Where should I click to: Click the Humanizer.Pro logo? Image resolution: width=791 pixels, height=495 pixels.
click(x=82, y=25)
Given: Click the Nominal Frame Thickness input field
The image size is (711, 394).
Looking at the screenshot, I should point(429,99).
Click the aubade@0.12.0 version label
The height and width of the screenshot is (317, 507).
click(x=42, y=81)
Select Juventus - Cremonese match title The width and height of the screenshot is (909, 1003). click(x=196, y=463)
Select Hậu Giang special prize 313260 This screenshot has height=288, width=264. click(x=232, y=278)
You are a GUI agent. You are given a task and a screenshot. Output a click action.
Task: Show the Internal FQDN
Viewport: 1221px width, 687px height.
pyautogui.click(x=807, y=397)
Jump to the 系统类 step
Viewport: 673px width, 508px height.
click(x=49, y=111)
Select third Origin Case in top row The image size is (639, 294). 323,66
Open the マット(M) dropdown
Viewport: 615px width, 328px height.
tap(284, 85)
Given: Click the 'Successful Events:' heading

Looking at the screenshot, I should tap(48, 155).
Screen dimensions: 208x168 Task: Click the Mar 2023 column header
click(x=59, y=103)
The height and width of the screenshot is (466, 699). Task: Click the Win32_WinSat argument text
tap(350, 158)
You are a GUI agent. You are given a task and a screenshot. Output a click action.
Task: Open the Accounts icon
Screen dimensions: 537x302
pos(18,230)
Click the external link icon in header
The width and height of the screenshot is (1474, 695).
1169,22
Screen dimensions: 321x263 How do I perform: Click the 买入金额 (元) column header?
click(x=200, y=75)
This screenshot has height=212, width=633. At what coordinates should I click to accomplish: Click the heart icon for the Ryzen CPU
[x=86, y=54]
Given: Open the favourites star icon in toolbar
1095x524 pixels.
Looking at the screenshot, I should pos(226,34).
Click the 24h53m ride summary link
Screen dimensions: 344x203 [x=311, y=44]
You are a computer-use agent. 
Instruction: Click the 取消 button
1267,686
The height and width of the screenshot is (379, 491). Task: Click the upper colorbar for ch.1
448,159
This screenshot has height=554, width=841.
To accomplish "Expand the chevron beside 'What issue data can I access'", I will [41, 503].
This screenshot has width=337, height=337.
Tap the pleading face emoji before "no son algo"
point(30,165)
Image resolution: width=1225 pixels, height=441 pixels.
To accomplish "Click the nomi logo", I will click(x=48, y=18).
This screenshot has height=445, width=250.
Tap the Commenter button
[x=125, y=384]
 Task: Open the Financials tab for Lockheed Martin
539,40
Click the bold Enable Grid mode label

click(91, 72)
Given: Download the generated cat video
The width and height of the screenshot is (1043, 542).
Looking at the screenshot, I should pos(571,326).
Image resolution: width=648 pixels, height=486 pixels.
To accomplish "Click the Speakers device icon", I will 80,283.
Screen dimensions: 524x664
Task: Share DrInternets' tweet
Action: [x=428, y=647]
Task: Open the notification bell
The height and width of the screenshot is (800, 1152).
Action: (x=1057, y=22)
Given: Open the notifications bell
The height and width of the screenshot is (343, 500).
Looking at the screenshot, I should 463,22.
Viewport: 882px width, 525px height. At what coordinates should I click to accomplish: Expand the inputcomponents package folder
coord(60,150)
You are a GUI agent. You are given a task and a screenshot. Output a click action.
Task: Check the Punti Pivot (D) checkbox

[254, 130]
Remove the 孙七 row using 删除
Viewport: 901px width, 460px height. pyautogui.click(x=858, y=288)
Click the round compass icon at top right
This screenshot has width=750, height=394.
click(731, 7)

ENUNCIADO DEL EJERCICIO >>
Reproduce sin ningún cambio cada una de las líneas de los registros de arriba, de la primera a la última.

SOLUCIÓN DEL EJERCICIO >>
Where should I click to: Click the Humanizer.Pro logo? Image resolution: width=791 pixels, height=495 pixels.
click(x=82, y=25)
Given: Click the Nominal Frame Thickness input field
The image size is (711, 394).
Looking at the screenshot, I should point(429,99).
Click the aubade@0.12.0 version label
The height and width of the screenshot is (317, 507).
click(x=42, y=81)
Select Juventus - Cremonese match title The width and height of the screenshot is (909, 1003). click(x=196, y=463)
Select Hậu Giang special prize 313260 This screenshot has height=288, width=264. click(x=232, y=278)
You are a GUI agent. You are given a task and a screenshot. Output a click action.
Task: Show the Internal FQDN
Viewport: 1221px width, 687px height.
pyautogui.click(x=807, y=397)
Jump to the 系统类 step
Viewport: 673px width, 508px height.
click(x=49, y=111)
Select third Origin Case in top row The image size is (639, 294). 323,66
Open the マット(M) dropdown
Viewport: 615px width, 328px height.
tap(284, 85)
Given: Click the 'Successful Events:' heading

Looking at the screenshot, I should tap(48, 155).
Screen dimensions: 208x168 Task: Click the Mar 2023 column header
click(x=59, y=103)
The height and width of the screenshot is (466, 699). Task: Click the Win32_WinSat argument text
tap(350, 158)
You are a GUI agent. You are given a task and a screenshot. Output a click action.
Task: Open the Accounts icon
Screen dimensions: 537x302
pos(18,230)
Click the external link icon in header
The width and height of the screenshot is (1474, 695).
1169,22
Screen dimensions: 321x263 How do I perform: Click the 买入金额 (元) column header?
click(x=200, y=75)
This screenshot has height=212, width=633. At what coordinates should I click to accomplish: Click the heart icon for the Ryzen CPU
[x=86, y=54]
Given: Open the favourites star icon in toolbar
1095x524 pixels.
Looking at the screenshot, I should pos(226,34).
Click the 24h53m ride summary link
Screen dimensions: 344x203 [x=311, y=44]
You are a computer-use agent. 
Instruction: Click the 取消 button
1267,686
The height and width of the screenshot is (379, 491). Task: Click the upper colorbar for ch.1
448,159
This screenshot has height=554, width=841.
To accomplish "Expand the chevron beside 'What issue data can I access'", I will [41, 503].
This screenshot has width=337, height=337.
Tap the pleading face emoji before "no son algo"
point(30,165)
Image resolution: width=1225 pixels, height=441 pixels.
To accomplish "Click the nomi logo", I will click(x=48, y=18).
This screenshot has height=445, width=250.
Tap the Commenter button
[x=125, y=384]
 Task: Open the Financials tab for Lockheed Martin
539,40
Click the bold Enable Grid mode label

click(91, 72)
Given: Download the generated cat video
The width and height of the screenshot is (1043, 542).
Looking at the screenshot, I should pos(571,326).
Image resolution: width=648 pixels, height=486 pixels.
To accomplish "Click the Speakers device icon", I will 80,283.
Screen dimensions: 524x664
Task: Share DrInternets' tweet
Action: [x=428, y=647]
Task: Open the notification bell
The height and width of the screenshot is (800, 1152).
Action: (x=1057, y=22)
Given: Open the notifications bell
The height and width of the screenshot is (343, 500).
Looking at the screenshot, I should 463,22.
Viewport: 882px width, 525px height. At what coordinates should I click to accomplish: Expand the inputcomponents package folder
coord(60,150)
You are a GUI agent. You are given a task and a screenshot. Output a click action.
Task: Check the Punti Pivot (D) checkbox

[254, 130]
Remove the 孙七 row using 删除
Viewport: 901px width, 460px height. pyautogui.click(x=858, y=288)
Click the round compass icon at top right
This screenshot has width=750, height=394.
click(731, 7)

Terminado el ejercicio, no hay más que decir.